So I have the raw data and the kit used to prepare this is the qiagen mirna library prep kit. It has, accoording to my understanding and everything i read online the following structure: [biological seqeuence]-[constant_region]-[umi]-[adapter]. I orignally used this:
For umi ectraction and adapter discard:
umi_tools extract --extract-method=regex --stdin=$read1 --bc-pattern=".+(?P<discard_1>AACTGTAGGCACCATCAAT){s<=2}(?P<umi_1>.{12})(?P<discard_2>.*)" --stdout umiE-${sample_id}.fastq.gz
and in a later step i had the following
fastp -i $umiE_read1 -o "comptrim-${sample_id}.fastq.gz" -A -Q -L --low_complexity_filter
followed by:
trim_galore -q 28 --phred33 --length 16 --basename "$sample_id" --fastqc -o . "$complexity_trimmed_read1"
the percetage of total reads obtained are arounf 58% after everything is said and done, from what ive read this is tyoical for miRNA data since its mostly adapter.But when I align against miRbase(previously extracted hsa) i get low mapping, when checking with seqkit. Help is very greatly appreciated. The umi extraction is based off my understanding of the prep method and from what ive found online. what could be my issue?
What aligner are you using for this? Have you converted the "U's" in miRBase sequence before creating the index.
Im using Bowtie since it is meant for short reads , after much digging I found that is something I didn’t do and need to do but thank you so much for answering , since that just confirms it . I’ll get back with results after I do it in the morning. I believe this should help:
sed '/^[^>]/s/U/T/g'
So I got some alignment but basically nothing . I used Sam tools to check alignment and I see .31%. I changed U to T and then built bowtie-idx. Will touch base if I figure out the issue.

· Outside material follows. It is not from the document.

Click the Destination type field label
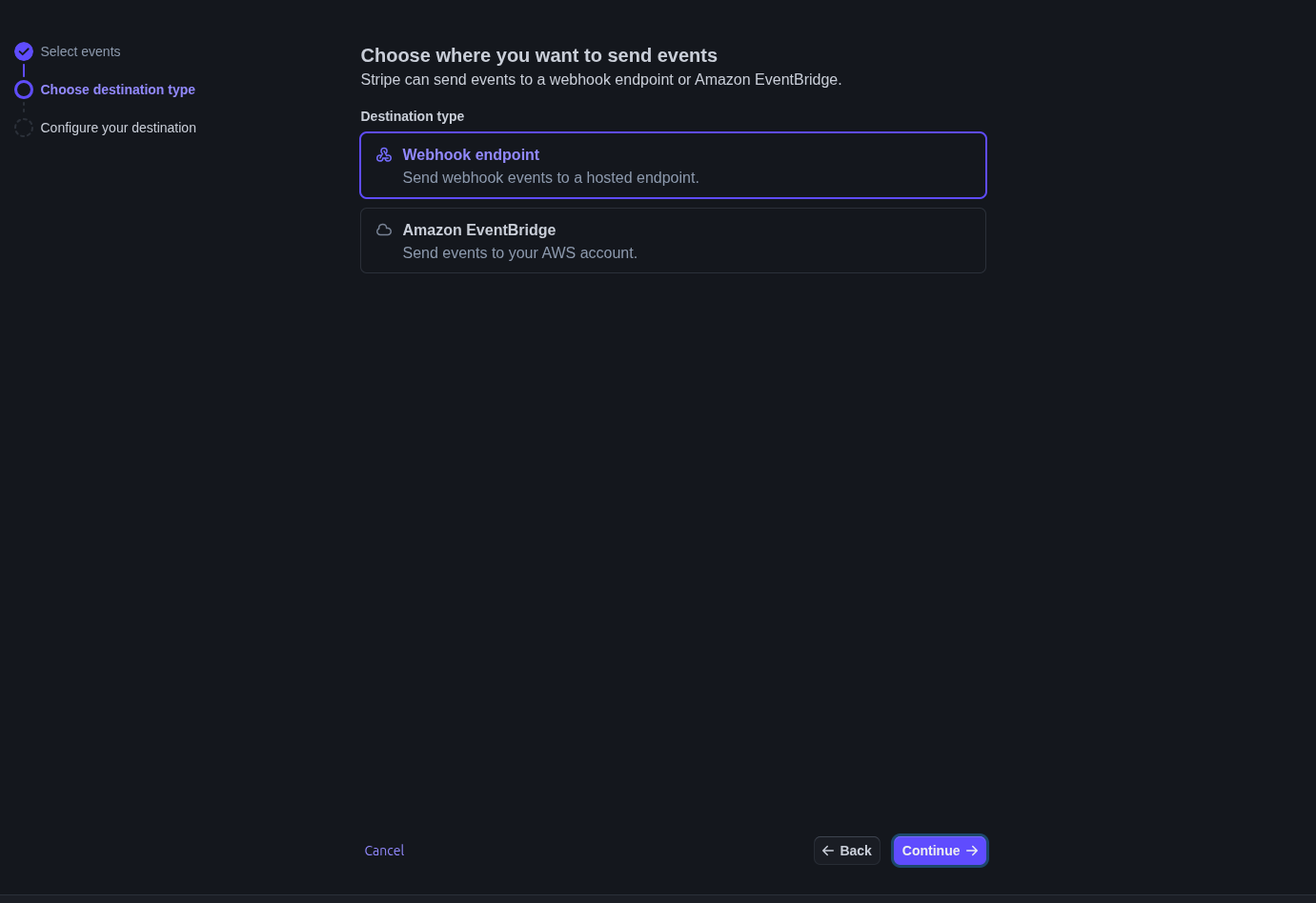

Can you post examples of a few reads that have survived the pre-processing you did.
i posted 5 example ones, again thank you so much for helping me navigate this, currently trying other options, like algining against genome instead of miRbase.

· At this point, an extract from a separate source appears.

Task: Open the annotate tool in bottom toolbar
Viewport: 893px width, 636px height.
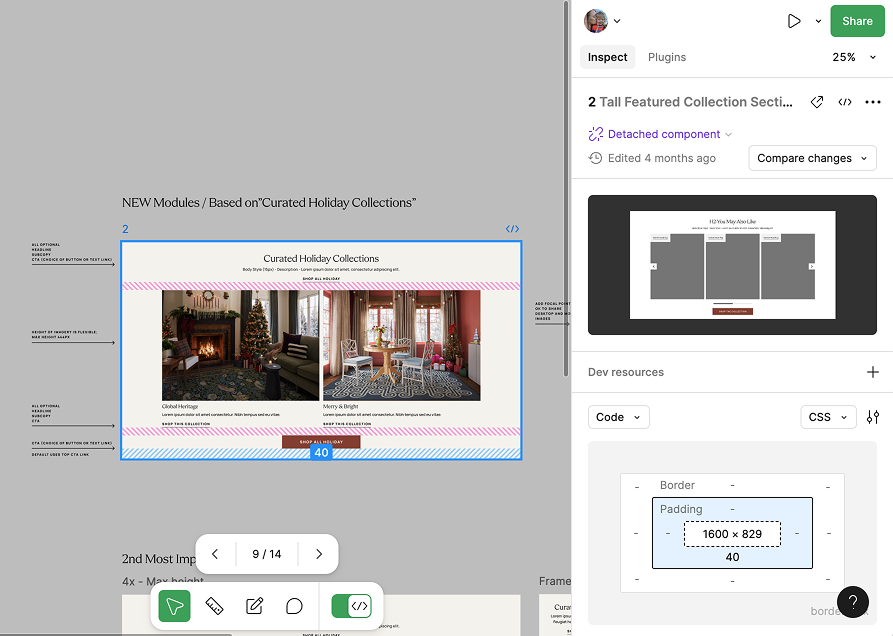Action: click(254, 605)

miRNA should be 21-22+ bp. Looks like you have some shorter sequences in there as well.
Hello Thank you both for helping me , so I ended up aligning against the genome and i got the following:
It finally worked you dont understand how good this feels thank you so much.

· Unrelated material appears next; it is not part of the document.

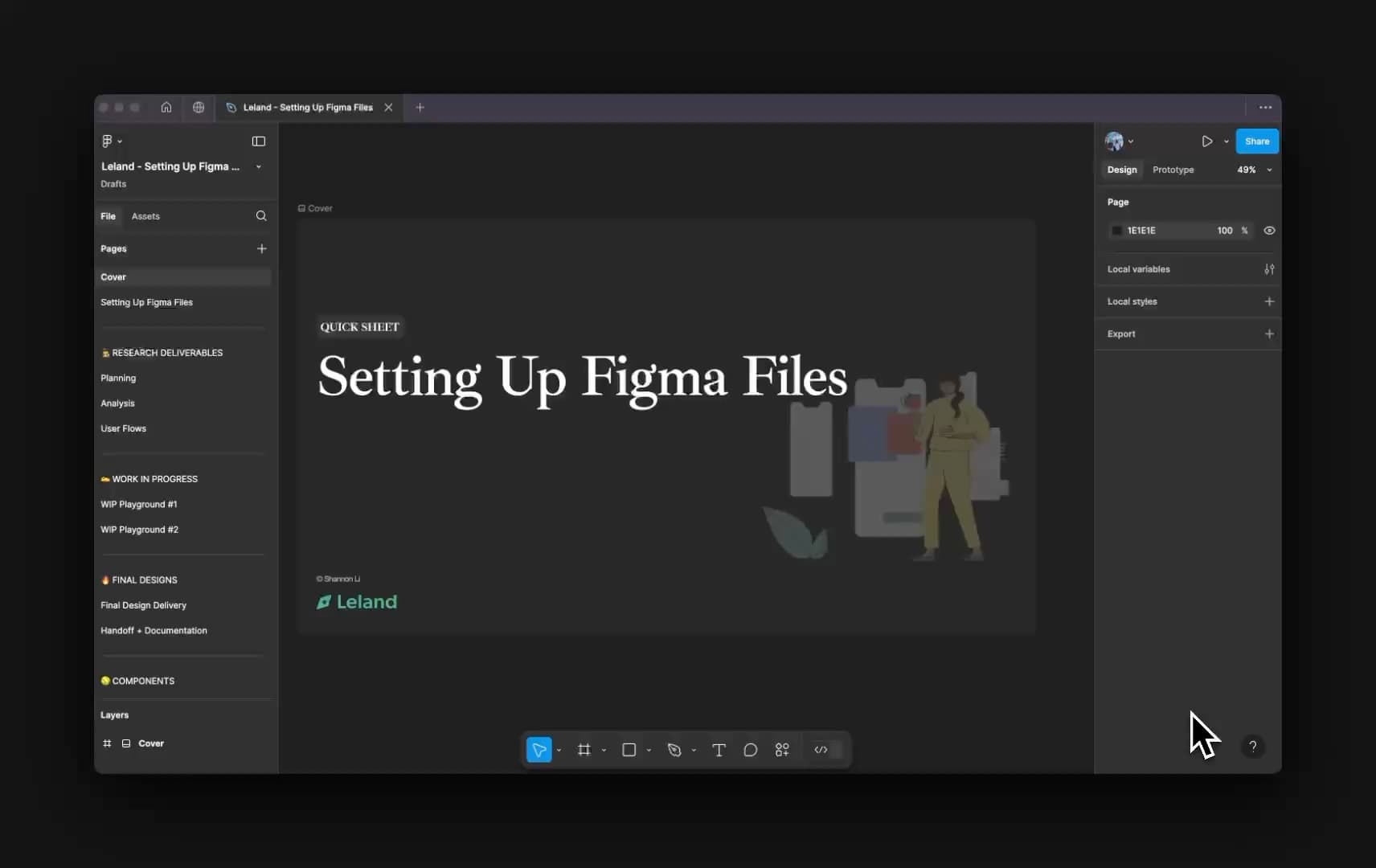Screen dimensions: 1376x868
Task: Collapse the left sidebar panel
Action: point(259,141)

You will need to see what you get in terms of counts but they should also align against miRbase. You will need to allow the reads to multi-map as suggested by colindaven below. Use
bowtie v.1.x
.I tried to look up the recommended data analysis protocol for this kit but it appears that Qiagen wants you to use some web-based pipeline that I suppose you get a license for when you buy this kit. No details were readily available.
Yeah thats exactly the issue ive been having is that there is hardly anything on this kit because they probably want you to go through their pipe(im doing this as a personal project), i tried the bowtie v1, also allowed v2 with an -m 5000, (m was based off a ucsc pipeline). I received 70.53% aligment which is not as good but I would rather take more stringent approach. Ill let you know how the progress continues. Thank you so much for all the help and depth you go into helping. It is truly and greatly appreciated. I cant wait to see my next steps and the results. Also in regard to the short sequences i set the lower limit to 16.
70% alignments should be fine for miRNA. You can move on to the remainder of analysis.